На квартире Владимира Антоновича я был уже через пятнадцать минут. Он ничего не мог понять. Какое самоуправство? Какая самочинная выдумка? Согласие-то получено, да и ребята на практике трудились каждый за троих, чтоб управиться до срока.
— Во всяком случае, — заключил Владимир Антонович, — одно ясно: сегодня никаких отъездов…
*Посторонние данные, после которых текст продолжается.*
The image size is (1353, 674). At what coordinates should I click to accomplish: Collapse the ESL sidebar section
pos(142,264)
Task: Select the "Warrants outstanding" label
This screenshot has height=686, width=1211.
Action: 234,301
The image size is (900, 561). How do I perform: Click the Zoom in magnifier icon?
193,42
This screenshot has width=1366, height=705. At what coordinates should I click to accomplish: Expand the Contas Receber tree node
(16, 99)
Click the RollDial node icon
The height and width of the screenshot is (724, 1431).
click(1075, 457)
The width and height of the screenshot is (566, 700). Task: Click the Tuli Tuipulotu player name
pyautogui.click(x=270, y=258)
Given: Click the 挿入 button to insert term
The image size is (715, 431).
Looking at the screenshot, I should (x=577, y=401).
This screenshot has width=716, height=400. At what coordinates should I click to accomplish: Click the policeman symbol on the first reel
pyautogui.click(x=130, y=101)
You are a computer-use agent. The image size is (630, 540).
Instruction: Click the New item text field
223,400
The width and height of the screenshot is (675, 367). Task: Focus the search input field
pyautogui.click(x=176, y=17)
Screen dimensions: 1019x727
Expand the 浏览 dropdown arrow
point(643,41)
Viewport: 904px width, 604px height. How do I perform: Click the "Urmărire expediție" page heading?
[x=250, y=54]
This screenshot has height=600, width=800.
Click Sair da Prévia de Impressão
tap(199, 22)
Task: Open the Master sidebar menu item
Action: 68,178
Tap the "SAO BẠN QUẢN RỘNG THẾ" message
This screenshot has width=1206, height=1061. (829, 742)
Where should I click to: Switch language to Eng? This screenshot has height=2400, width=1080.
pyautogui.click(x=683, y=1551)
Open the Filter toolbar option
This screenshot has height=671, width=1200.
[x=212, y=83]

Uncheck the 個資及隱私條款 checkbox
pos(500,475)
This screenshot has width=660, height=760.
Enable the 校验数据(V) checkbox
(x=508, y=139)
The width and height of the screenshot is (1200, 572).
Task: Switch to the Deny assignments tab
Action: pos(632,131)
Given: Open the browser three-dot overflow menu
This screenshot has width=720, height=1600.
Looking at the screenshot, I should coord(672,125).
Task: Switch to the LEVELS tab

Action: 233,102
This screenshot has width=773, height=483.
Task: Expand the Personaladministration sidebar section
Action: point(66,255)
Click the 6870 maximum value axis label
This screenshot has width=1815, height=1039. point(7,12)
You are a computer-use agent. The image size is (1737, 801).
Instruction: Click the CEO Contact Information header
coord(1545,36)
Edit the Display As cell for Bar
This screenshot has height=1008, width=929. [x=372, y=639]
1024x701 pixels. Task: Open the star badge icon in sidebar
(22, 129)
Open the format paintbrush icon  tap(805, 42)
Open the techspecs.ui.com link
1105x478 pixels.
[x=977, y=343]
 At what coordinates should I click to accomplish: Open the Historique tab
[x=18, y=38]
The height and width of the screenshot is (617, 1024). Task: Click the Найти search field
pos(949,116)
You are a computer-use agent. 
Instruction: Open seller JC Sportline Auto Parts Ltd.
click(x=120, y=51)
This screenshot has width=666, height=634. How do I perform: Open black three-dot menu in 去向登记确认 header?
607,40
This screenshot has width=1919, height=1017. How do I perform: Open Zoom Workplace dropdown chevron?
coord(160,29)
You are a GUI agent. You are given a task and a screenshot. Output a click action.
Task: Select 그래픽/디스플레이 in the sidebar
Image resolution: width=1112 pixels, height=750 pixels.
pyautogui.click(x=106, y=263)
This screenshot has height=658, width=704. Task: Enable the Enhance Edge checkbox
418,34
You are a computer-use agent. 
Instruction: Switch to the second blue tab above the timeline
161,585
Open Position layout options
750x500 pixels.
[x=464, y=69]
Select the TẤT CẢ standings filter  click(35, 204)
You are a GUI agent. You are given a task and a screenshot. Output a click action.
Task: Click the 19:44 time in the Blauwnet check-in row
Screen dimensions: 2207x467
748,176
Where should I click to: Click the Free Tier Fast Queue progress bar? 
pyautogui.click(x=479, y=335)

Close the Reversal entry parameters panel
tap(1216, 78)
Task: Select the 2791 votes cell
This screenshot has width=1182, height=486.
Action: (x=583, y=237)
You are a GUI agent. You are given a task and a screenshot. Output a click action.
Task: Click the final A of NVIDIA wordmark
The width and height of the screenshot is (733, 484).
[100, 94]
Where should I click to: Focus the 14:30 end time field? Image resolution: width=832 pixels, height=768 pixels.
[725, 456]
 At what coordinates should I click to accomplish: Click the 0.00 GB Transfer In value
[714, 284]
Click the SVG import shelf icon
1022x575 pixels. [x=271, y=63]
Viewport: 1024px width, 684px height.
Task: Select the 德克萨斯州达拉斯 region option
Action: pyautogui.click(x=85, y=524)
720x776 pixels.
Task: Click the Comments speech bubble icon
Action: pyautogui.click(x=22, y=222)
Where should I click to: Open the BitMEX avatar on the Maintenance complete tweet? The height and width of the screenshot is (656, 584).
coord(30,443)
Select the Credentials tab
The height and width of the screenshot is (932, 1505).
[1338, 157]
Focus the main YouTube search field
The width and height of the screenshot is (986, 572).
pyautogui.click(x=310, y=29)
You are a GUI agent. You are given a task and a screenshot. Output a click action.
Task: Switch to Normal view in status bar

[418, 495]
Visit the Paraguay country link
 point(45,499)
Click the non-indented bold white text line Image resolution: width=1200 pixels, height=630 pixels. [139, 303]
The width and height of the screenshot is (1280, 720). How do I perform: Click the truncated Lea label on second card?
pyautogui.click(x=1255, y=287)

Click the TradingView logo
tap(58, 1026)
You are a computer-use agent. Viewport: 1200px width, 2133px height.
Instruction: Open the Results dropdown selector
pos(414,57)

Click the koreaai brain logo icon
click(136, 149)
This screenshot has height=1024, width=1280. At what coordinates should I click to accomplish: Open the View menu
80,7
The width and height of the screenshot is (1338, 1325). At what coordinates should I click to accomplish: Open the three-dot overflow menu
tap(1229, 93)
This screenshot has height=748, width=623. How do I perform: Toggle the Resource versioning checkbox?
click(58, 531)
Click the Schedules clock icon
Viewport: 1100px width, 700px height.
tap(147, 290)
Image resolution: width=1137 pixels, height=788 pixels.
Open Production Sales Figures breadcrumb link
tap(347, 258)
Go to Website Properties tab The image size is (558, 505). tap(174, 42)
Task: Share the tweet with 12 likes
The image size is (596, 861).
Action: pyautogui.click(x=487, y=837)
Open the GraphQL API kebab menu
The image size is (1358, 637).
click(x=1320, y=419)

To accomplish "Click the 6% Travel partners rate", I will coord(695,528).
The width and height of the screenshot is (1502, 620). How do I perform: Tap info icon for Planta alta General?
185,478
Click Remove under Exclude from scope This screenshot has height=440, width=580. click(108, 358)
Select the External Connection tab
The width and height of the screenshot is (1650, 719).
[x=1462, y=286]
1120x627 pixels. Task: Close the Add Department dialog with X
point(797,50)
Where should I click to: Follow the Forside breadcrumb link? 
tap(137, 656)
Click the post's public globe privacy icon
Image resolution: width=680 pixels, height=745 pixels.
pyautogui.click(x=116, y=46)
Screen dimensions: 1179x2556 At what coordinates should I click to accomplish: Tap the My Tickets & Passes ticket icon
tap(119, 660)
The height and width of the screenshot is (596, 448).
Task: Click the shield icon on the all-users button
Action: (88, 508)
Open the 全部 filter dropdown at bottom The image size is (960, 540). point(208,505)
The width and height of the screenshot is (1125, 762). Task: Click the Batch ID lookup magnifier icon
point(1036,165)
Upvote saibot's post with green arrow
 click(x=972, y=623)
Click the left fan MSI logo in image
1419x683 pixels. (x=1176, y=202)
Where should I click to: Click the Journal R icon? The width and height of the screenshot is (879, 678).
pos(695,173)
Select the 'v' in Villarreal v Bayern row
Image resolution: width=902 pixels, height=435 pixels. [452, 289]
Он еще не договорил, как распахнулась дверь в комнату. На пороге стоял ты. А позади из коридорной тьмы проступали обескураженные лица твоих друзей. Ты вошел с легкой иронической улыбкой:
— Д-да… Надо было предвидеть: редакция, конечно, поспеет раньше других. — И улыбкой сопроводил этот комплимент в мой адрес.
Дома к «теме дня» мы не возвращались: нельзя было не щадить твою боль, которой не выдал ничем. Только долго и молча стоял над собранным рюкзаком и скатанной палаткой. Стоял и думал. Через балконную дверь долетел дрожащий, как бы скомканный гудок электрички с вокзала: отходил твой поезд…
Ты очень рано лег спать. А ночью у твоей кровати долго стоял я. Было нехорошо и тяжко. Я видел твои вещи, обстоятельно собранные в путь. Зачехленный топорик на табуретке. Компас на столике. На ремешке походная фляга… Было грустно. И сами вещи казались грустными и чуточку удивленными.
Неприятности только еще начинались.
Утром снова телефон и голос Виктора Ивановича.
— Прошу прийти немедленно. Надо решать.
Я сижу против него в кабинете и смотрю, как нервно крутит он перед собой на столе аторучку. Виктор Иванович жалуется:
— Как вам нравится — он еще со мной не здоровается! Разговаривать не желает! На что это похоже! Надо решать!
Позвали тебя. Вошел молча. Получив приглашение сесть, молча опустился на стул против Виктора Ивановича. Смотришь ему в лицо.
— Объясни при отце все.
Ты молчишь.
? Объясни свое поведение, — нажимает Виктор Иванович. — Виноват кругом и еще разговаривать не желаешь, не здороваешься со старшими.
— Только с вами, — сухо уточняешь ты и все смотришь, смотришь ему в лицо.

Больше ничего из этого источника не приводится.